→ **Data**
──────────────────────────────

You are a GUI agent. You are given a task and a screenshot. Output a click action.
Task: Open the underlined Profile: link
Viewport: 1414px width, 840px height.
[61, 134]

──────────────────────────────

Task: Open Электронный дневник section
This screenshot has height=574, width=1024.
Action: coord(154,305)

──────────────────────────────

→ **What you should do**
Display each line of the data where "Open" occurs.

→ **Expected answer**
Task: Open the underlined Profile: link
Task: Open Электронный дневник section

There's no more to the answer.